The DNA of Insurance

#1. The Market: Many players, fewer leaders

As of 2019…

  • State Farm has a 9% P&C market share 
  • MetLife has a 13% L&A market share 
  • State Farm has an 18% home insurance market share 
  • State Farm has a 16% auto insurance market share 
  • Progressive has a 12% commercial auto market share
  • Travelers/Chubb have a 5.5% commercial lines market share  
  • Travelers has an 8% work comp market share

#2. The Product: Invisible

There are two kinds of insurance products – compulsory and products that protect against major financial loss. ‘Insure my stuff’ is simply a minimal viable product before the real deal is being offered. Skip this phase. The product was never broken. 

#3. The Customer: Indifferent

Insurance is a rarely differentiated product sold to a generally indifferent consumer until the consumer encounters a claim. So what did Lemonade do? It offered ease of use and peace of mind for stolen bikes and made sure peeps can tweet about it. That’s called being creative. 

If only Assurant had recognized this opportunity that was right in front of its eyes, it wouldn’t be settling for 200,000 renters’ policies in 2020, and, more importantly, it wouldn’t be sharing GEICO with Lemonade. 
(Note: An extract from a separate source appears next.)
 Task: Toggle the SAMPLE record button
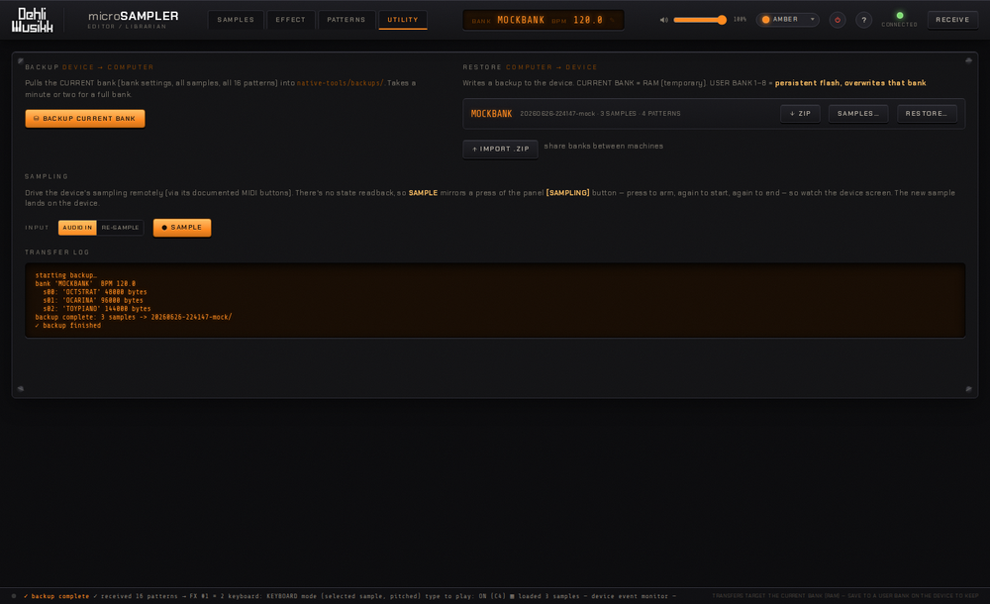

  • Assurant 2017 Annual Report: “In multi-family housing, we now protect 1.8 million renters across the U.S. — an increase of almost 20 percent from 2016.”
  • Assurant 2019 Annual Report: “We increased our renters’ policies by 10 percent to 2.2 million in the year — while at the same time growing revenue by 6 percent.”
  • Assurant 2020 Annual Report: “In multifamily housing we increased our policies by 8 percent over the previous year, and are now protecting over 2.4 million renters across the U.S.”
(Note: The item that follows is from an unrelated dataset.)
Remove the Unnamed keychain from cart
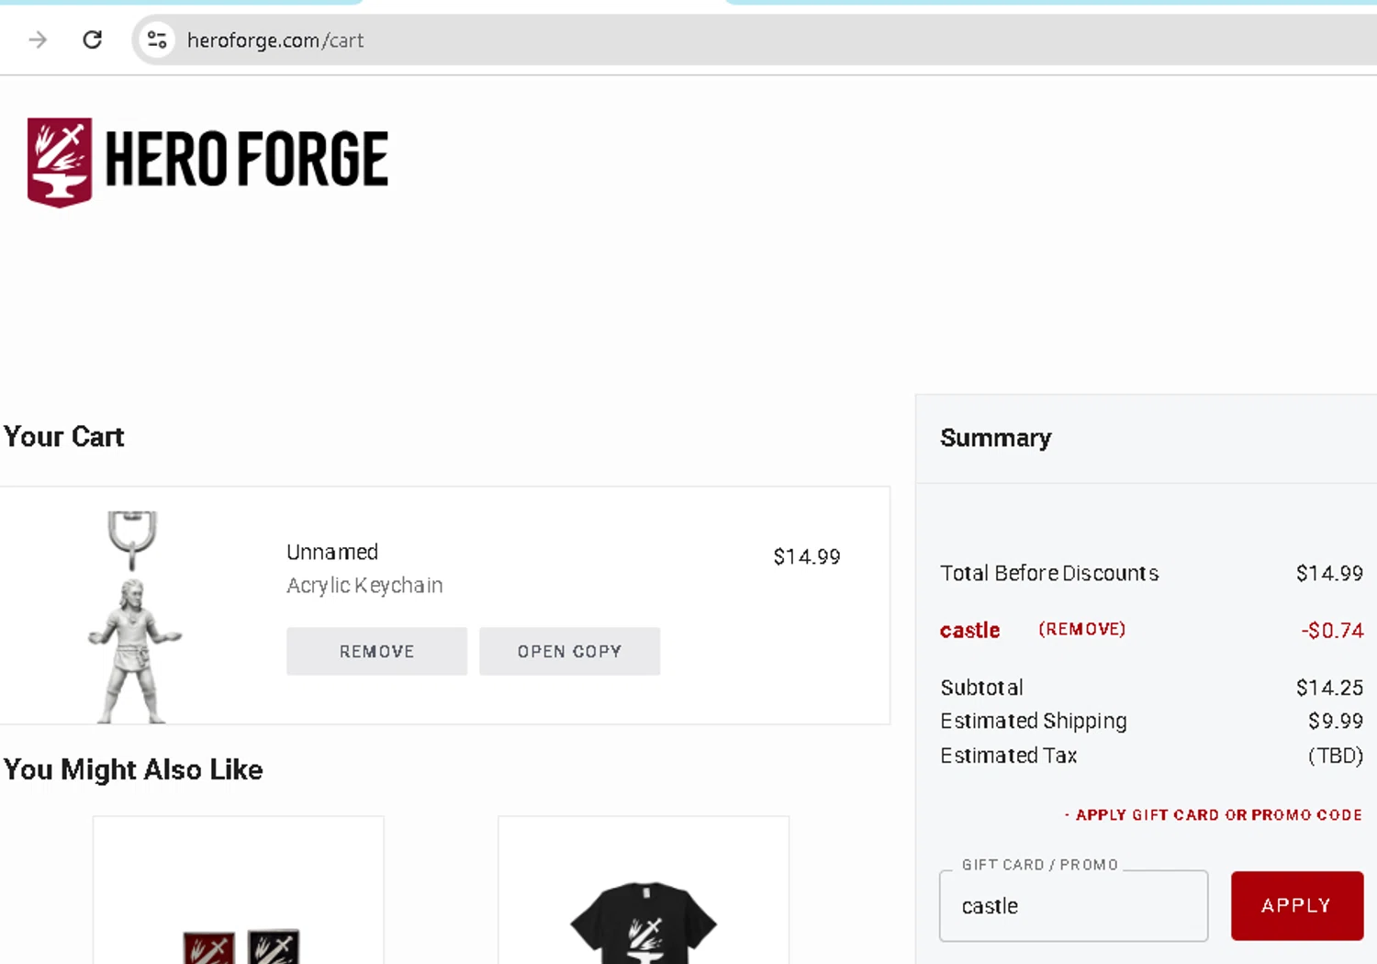(376, 652)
“So if we were just optimizing for customer count, we would just sell renters all day long. If we were just optimizing for premium per customer, we would only sell homeowners all day long. It’s really the multiplication of the 2 which produces the best return on investment,” said Lemonade co-founder and CEO Daniel Schreiber in the company’s Q4 ’20 earnings call. If Lemonade could only optimize for customer count, they would, but renters insurance isn’t compulsory in nature and it isn’t “multiplication” that Lemonade is betting on, but “graduation.”

Hindsight is 20/20 and Assurant is looking at Lemonade, how Hiscox is looking at Next, how Progressive is looking at Root, how Mutual of Omaha is looking at Bestow, how Employers (“Designing tools that make insurance so easy, you can do it in your bunny slippers”) is looking at Pie Insurance, how Madonna is looking at Lady Gaga. 

Observing similar competitors by nature is one thing, but predicting your competition is quite another as it requires insurers to operate with a lot less assurance and a lot more paranoia; not letting their DNA be used against them.

  • Peloton isn’t Vitality’s competitor but it did pose a problem; enough so that “you can no longer sign up for a Peloton Digital Membership with Vitality.”
  • Earlier this month General Motors discussed how it’s eyeing additional sources of revenue beyond vehicle sales such as auto insurance.
  • Rivian, the American automaker and automotive technology company that raised over $7B from investors such as Amazon, Ford, and Cox Automotive, has entered insurance as an agency.
  • Tesla Insurance is what happens when an incumbent fails to deliver on price.

None of these are big problems in and of themselves, as long as you don’t lose sight of the forest for the trees. There have never been any barriers to entry in the insurance industry, but now that businesses are genuinely interested in insurance, competition will either take the traditional form (think: the builder) or the disruptive form (think: the inventor, Amazon is insurance without the regulation).

The builder in you will be wise to only consider elements of affordability (product pricing), accessibility (convenience), and avoidability (risk mitigation), and not be tempted to fix what isn’t broken within the boundaries of insurance. And the inventor in you… Well, there’s no room for inventions in insurance.